Another potential channel through which
spot and futures prices could help farmers increase their bargaining power in
price negotiations with local traders and middlemen. Many small-scale farmers
sell their produce to village traders saving the cost of transporting the
harvest to the district market. However, if farmers lack accurate market price
knowledge, the intermediaries may underpay for the farmers output preventing
them from fully realizing their potential income. Accurate market price
information can even help farmers who choose to sell district markets select which
markets to sell at.
Design and Results
Centre
for Micro Finance collaborated with Prof. Shawn Cole from Harvard Business
School and Prof. David Yanagizawa-Drott from Harvard Kennedy School, and implementation
partner Self Employed Women’s Association (SEWA) to initiate a rigorous
evaluation of farmer’s access to futures price information in April 2007.
Drawing on SEWA’s established network, 108 villages were identified in
Ahmedabad, Surendranagar, Mehsana, and Vadodara districts in Gujarat, India.

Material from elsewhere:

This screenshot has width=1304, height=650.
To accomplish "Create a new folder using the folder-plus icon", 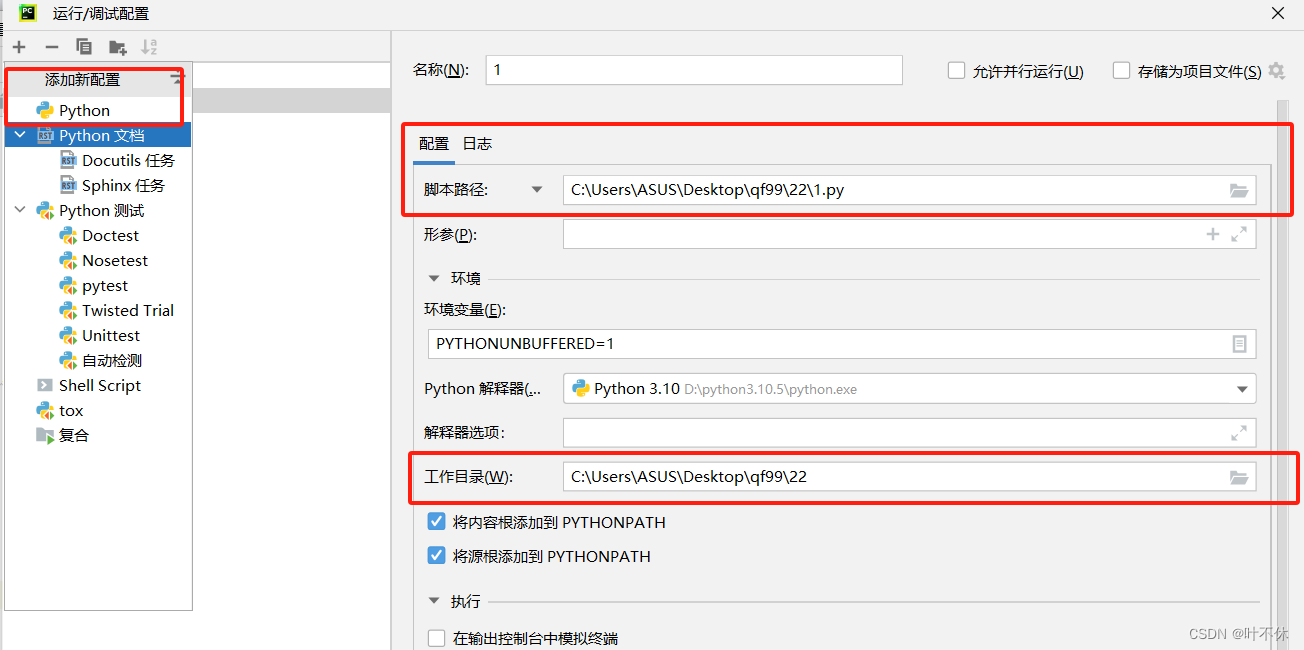I will (x=117, y=46).

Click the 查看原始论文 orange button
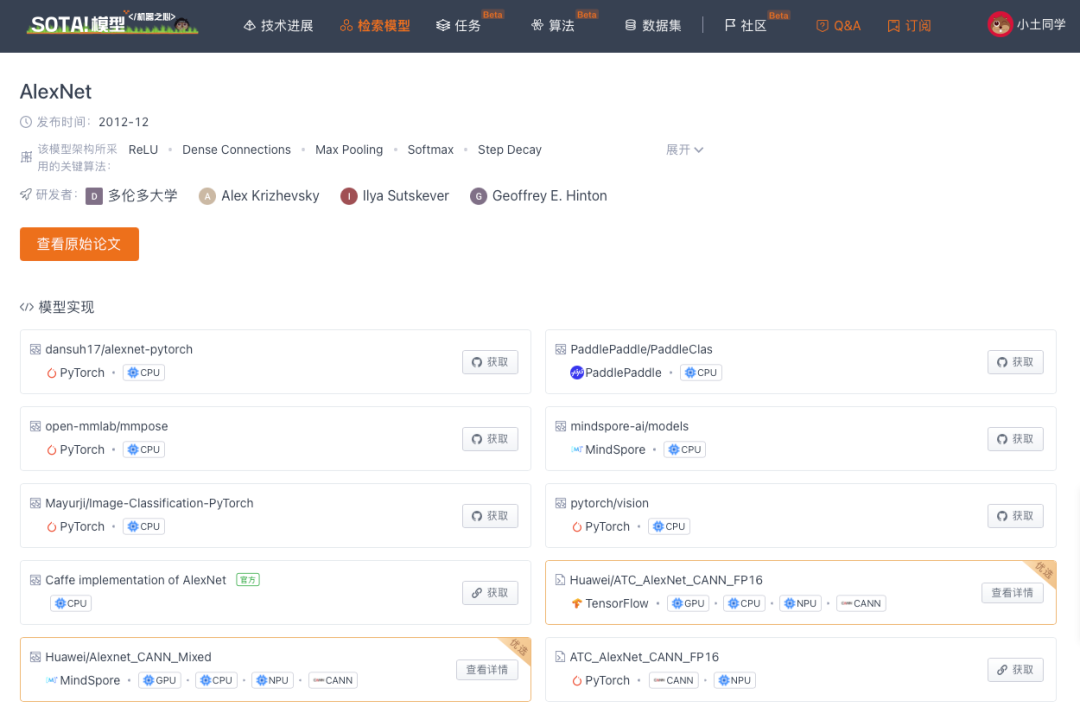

Ten households were chosen from each of the 108 villages to be surveyed on a
semi-annual basis from 2007 to 2012. The survey data captured important
household characteristics as well as price knowledge and expectations, the
household’s level of trust in financial markets and data on investment and
agricultural decisions.
In
the first
phase, half the villages were ‘treated’ with regular price updates
using village boards, and the other half were the ‘control’. Household data
collected from 2007 to 2011 shows that households in the treatment villages are
38.3% more likely to know what a futures market is in comparison to the control
group. This finding is corroborated by the results of a test measuring
knowledge of futures markets in which households receiving spot and futures
price information are likely to score 23.7% higher than those households that
do not receive price information. The study also found that farmers receiving
price information are 11.1% more likely to be willing to trade in the futures
market and 7.3% more likely to say that farming decisions are riskier without
observing futures prices when compared to control households.
Perhaps
the most encouraging finding in the usage of the treatment implies that
participants trust the prices displayed on village boards, as well as spend
less time and money on travelling to the market to access price information.
Households in villages with village boards were 11.1% less likely to travel
outside their village to obtain spot price information. They are also 13.5 % less
likely to travel outside their village to obtain futures price information. As
travel costs in rural India are high, the savings from the reduction in travel
are an added benefit, which might justify scaling up this intervention.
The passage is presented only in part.